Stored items
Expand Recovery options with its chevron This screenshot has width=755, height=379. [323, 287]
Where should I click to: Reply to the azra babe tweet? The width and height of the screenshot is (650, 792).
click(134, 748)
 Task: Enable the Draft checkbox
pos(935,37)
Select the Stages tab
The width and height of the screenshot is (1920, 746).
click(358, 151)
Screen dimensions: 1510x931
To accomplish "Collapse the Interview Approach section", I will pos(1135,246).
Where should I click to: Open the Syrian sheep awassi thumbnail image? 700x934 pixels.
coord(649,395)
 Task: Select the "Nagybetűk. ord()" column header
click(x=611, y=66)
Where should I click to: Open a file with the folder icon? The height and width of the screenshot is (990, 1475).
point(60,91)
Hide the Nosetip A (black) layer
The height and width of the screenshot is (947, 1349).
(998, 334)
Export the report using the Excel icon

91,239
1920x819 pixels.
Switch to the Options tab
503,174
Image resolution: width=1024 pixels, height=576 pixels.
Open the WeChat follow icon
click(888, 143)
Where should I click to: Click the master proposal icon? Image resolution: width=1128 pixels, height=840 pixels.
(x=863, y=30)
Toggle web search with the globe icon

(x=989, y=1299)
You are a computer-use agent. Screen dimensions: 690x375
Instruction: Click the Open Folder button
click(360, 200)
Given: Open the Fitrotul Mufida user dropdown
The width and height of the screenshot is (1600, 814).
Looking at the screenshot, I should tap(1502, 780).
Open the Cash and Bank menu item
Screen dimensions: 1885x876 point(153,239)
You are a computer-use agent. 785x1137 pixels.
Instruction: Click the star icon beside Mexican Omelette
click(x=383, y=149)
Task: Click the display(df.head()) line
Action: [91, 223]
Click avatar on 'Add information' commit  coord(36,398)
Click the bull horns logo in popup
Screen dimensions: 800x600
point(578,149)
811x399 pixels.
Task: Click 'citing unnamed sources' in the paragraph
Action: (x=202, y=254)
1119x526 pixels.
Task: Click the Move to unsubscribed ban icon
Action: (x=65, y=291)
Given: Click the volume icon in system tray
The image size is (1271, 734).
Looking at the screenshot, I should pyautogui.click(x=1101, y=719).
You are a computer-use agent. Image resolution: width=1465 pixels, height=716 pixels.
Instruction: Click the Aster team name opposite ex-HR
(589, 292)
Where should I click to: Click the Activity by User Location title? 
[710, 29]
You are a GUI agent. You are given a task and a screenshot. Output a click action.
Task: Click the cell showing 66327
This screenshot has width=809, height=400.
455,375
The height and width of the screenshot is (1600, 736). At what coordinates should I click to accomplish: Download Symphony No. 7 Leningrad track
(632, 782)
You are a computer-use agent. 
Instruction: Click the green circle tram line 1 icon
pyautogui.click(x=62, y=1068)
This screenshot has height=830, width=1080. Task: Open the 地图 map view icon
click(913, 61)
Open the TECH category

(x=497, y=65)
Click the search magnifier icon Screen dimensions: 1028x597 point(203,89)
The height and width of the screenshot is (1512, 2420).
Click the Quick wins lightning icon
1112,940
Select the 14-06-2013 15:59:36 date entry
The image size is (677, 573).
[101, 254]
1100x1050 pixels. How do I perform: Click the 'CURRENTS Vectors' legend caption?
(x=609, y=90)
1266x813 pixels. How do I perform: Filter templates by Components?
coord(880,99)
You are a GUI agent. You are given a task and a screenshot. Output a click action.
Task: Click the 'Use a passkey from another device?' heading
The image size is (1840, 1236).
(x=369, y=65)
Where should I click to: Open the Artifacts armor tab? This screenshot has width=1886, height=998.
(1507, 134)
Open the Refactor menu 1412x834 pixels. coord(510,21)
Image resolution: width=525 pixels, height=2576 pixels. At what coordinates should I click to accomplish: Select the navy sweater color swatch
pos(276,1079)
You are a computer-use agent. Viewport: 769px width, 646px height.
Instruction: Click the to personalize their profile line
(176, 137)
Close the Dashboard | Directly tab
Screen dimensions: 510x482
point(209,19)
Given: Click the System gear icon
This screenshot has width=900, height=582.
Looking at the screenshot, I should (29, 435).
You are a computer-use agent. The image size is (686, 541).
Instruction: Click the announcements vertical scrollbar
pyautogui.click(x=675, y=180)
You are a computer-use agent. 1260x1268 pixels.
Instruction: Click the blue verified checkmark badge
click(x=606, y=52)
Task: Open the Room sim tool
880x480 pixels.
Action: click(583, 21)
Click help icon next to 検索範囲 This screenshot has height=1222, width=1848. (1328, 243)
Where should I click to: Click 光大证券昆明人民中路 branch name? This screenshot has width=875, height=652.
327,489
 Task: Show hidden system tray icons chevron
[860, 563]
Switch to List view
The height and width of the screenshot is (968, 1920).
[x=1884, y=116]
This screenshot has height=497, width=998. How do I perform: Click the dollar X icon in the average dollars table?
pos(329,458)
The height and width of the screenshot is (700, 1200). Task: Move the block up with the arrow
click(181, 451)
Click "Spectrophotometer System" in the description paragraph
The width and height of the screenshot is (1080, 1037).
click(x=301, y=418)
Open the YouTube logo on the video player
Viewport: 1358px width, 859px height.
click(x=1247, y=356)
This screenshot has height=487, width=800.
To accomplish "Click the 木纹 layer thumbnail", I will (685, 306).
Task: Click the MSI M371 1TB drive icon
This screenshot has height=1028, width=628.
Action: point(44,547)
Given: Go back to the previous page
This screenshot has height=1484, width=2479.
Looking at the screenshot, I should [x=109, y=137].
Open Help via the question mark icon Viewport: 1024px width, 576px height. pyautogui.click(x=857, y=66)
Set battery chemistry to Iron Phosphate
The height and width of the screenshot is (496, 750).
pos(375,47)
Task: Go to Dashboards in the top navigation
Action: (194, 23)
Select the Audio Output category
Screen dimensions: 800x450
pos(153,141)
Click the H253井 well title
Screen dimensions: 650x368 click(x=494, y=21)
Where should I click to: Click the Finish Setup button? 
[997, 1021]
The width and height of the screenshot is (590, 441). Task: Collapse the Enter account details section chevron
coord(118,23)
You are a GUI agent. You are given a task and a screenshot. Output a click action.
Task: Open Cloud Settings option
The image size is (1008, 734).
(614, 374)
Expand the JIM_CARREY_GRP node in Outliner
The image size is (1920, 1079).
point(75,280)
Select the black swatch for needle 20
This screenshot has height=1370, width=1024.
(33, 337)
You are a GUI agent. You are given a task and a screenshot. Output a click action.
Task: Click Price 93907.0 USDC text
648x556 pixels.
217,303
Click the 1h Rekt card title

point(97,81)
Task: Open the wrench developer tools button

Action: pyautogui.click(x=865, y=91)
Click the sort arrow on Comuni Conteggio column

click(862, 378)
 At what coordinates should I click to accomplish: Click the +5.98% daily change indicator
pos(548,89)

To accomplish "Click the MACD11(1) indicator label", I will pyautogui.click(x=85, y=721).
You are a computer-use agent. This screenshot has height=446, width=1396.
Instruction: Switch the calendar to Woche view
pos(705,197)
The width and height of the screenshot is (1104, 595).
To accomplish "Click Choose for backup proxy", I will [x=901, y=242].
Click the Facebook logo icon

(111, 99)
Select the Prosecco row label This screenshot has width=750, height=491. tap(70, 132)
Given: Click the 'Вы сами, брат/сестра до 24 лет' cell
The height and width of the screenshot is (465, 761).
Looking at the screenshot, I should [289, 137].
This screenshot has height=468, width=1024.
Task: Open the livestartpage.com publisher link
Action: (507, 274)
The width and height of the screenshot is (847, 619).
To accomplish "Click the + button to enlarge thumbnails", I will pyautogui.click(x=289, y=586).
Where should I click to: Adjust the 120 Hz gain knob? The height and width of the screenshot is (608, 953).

### Task directions
An exact copy of every entry is the expected result.

### Written solution
Expand Recovery options with its chevron This screenshot has width=755, height=379. [323, 287]
Where should I click to: Reply to the azra babe tweet? The width and height of the screenshot is (650, 792).
click(134, 748)
 Task: Enable the Draft checkbox
pos(935,37)
Select the Stages tab
The width and height of the screenshot is (1920, 746).
click(358, 151)
Screen dimensions: 1510x931
To accomplish "Collapse the Interview Approach section", I will pos(1135,246).
Where should I click to: Open the Syrian sheep awassi thumbnail image? 700x934 pixels.
coord(649,395)
 Task: Select the "Nagybetűk. ord()" column header
click(x=611, y=66)
Where should I click to: Open a file with the folder icon? The height and width of the screenshot is (990, 1475).
point(60,91)
Hide the Nosetip A (black) layer
The height and width of the screenshot is (947, 1349).
(998, 334)
Export the report using the Excel icon

91,239
1920x819 pixels.
Switch to the Options tab
503,174
Image resolution: width=1024 pixels, height=576 pixels.
Open the WeChat follow icon
click(888, 143)
Where should I click to: Click the master proposal icon? Image resolution: width=1128 pixels, height=840 pixels.
(x=863, y=30)
Toggle web search with the globe icon

(x=989, y=1299)
You are a computer-use agent. Screen dimensions: 690x375
Instruction: Click the Open Folder button
click(360, 200)
Given: Open the Fitrotul Mufida user dropdown
The width and height of the screenshot is (1600, 814).
Looking at the screenshot, I should tap(1502, 780).
Open the Cash and Bank menu item
Screen dimensions: 1885x876 point(153,239)
You are a computer-use agent. 785x1137 pixels.
Instruction: Click the star icon beside Mexican Omelette
click(x=383, y=149)
Task: Click the display(df.head()) line
Action: [91, 223]
Click avatar on 'Add information' commit  coord(36,398)
Click the bull horns logo in popup
Screen dimensions: 800x600
point(578,149)
811x399 pixels.
Task: Click 'citing unnamed sources' in the paragraph
Action: (x=202, y=254)
1119x526 pixels.
Task: Click the Move to unsubscribed ban icon
Action: (x=65, y=291)
Given: Click the volume icon in system tray
The image size is (1271, 734).
Looking at the screenshot, I should pyautogui.click(x=1101, y=719).
You are a computer-use agent. Image resolution: width=1465 pixels, height=716 pixels.
Instruction: Click the Aster team name opposite ex-HR
(589, 292)
Where should I click to: Click the Activity by User Location title? 
[710, 29]
You are a GUI agent. You are given a task and a screenshot. Output a click action.
Task: Click the cell showing 66327
This screenshot has width=809, height=400.
455,375
The height and width of the screenshot is (1600, 736). At what coordinates should I click to accomplish: Download Symphony No. 7 Leningrad track
(632, 782)
You are a computer-use agent. 
Instruction: Click the green circle tram line 1 icon
pyautogui.click(x=62, y=1068)
This screenshot has height=830, width=1080. Task: Open the 地图 map view icon
click(913, 61)
Open the TECH category

(x=497, y=65)
Click the search magnifier icon Screen dimensions: 1028x597 point(203,89)
The height and width of the screenshot is (1512, 2420).
Click the Quick wins lightning icon
1112,940
Select the 14-06-2013 15:59:36 date entry
The image size is (677, 573).
[101, 254]
1100x1050 pixels. How do I perform: Click the 'CURRENTS Vectors' legend caption?
(x=609, y=90)
1266x813 pixels. How do I perform: Filter templates by Components?
coord(880,99)
You are a GUI agent. You are given a task and a screenshot. Output a click action.
Task: Click the 'Use a passkey from another device?' heading
The image size is (1840, 1236).
(x=369, y=65)
Where should I click to: Open the Artifacts armor tab? This screenshot has width=1886, height=998.
(1507, 134)
Open the Refactor menu 1412x834 pixels. coord(510,21)
Image resolution: width=525 pixels, height=2576 pixels. At what coordinates should I click to accomplish: Select the navy sweater color swatch
pos(276,1079)
You are a computer-use agent. Viewport: 769px width, 646px height.
Instruction: Click the to personalize their profile line
(176, 137)
Close the Dashboard | Directly tab
Screen dimensions: 510x482
point(209,19)
Given: Click the System gear icon
This screenshot has width=900, height=582.
Looking at the screenshot, I should (29, 435).
You are a computer-use agent. The image size is (686, 541).
Instruction: Click the announcements vertical scrollbar
pyautogui.click(x=675, y=180)
You are a computer-use agent. 1260x1268 pixels.
Instruction: Click the blue verified checkmark badge
click(x=606, y=52)
Task: Open the Room sim tool
880x480 pixels.
Action: click(583, 21)
Click help icon next to 検索範囲 This screenshot has height=1222, width=1848. (1328, 243)
Where should I click to: Click 光大证券昆明人民中路 branch name? This screenshot has width=875, height=652.
327,489
 Task: Show hidden system tray icons chevron
[860, 563]
Switch to List view
The height and width of the screenshot is (968, 1920).
[x=1884, y=116]
This screenshot has height=497, width=998. How do I perform: Click the dollar X icon in the average dollars table?
pos(329,458)
The height and width of the screenshot is (700, 1200). Task: Move the block up with the arrow
click(181, 451)
Click "Spectrophotometer System" in the description paragraph
The width and height of the screenshot is (1080, 1037).
click(x=301, y=418)
Open the YouTube logo on the video player
Viewport: 1358px width, 859px height.
click(x=1247, y=356)
This screenshot has height=487, width=800.
To accomplish "Click the 木纹 layer thumbnail", I will (685, 306).
Task: Click the MSI M371 1TB drive icon
This screenshot has height=1028, width=628.
Action: point(44,547)
Given: Go back to the previous page
This screenshot has height=1484, width=2479.
Looking at the screenshot, I should [x=109, y=137].
Open Help via the question mark icon Viewport: 1024px width, 576px height. pyautogui.click(x=857, y=66)
Set battery chemistry to Iron Phosphate
The height and width of the screenshot is (496, 750).
pos(375,47)
Task: Go to Dashboards in the top navigation
Action: (194, 23)
Select the Audio Output category
Screen dimensions: 800x450
pos(153,141)
Click the H253井 well title
Screen dimensions: 650x368 click(x=494, y=21)
Where should I click to: Click the Finish Setup button? 
[997, 1021]
The width and height of the screenshot is (590, 441). Task: Collapse the Enter account details section chevron
coord(118,23)
You are a GUI agent. You are given a task and a screenshot. Output a click action.
Task: Open Cloud Settings option
The image size is (1008, 734).
(614, 374)
Expand the JIM_CARREY_GRP node in Outliner
The image size is (1920, 1079).
point(75,280)
Select the black swatch for needle 20
This screenshot has height=1370, width=1024.
(33, 337)
You are a GUI agent. You are given a task and a screenshot. Output a click action.
Task: Click Price 93907.0 USDC text
648x556 pixels.
217,303
Click the 1h Rekt card title

point(97,81)
Task: Open the wrench developer tools button

Action: pyautogui.click(x=865, y=91)
Click the sort arrow on Comuni Conteggio column

click(862, 378)
 At what coordinates should I click to accomplish: Click the +5.98% daily change indicator
pos(548,89)

To accomplish "Click the MACD11(1) indicator label", I will pyautogui.click(x=85, y=721).
You are a computer-use agent. This screenshot has height=446, width=1396.
Instruction: Switch the calendar to Woche view
pos(705,197)
The width and height of the screenshot is (1104, 595).
To accomplish "Click Choose for backup proxy", I will [x=901, y=242].
Click the Facebook logo icon

(111, 99)
Select the Prosecco row label This screenshot has width=750, height=491. tap(70, 132)
Given: Click the 'Вы сами, брат/сестра до 24 лет' cell
The height and width of the screenshot is (465, 761).
Looking at the screenshot, I should [289, 137].
This screenshot has height=468, width=1024.
Task: Open the livestartpage.com publisher link
Action: (507, 274)
The width and height of the screenshot is (847, 619).
To accomplish "Click the + button to enlarge thumbnails", I will pyautogui.click(x=289, y=586).
Where should I click to: Adjust the 120 Hz gain knob? The height and width of the screenshot is (608, 953).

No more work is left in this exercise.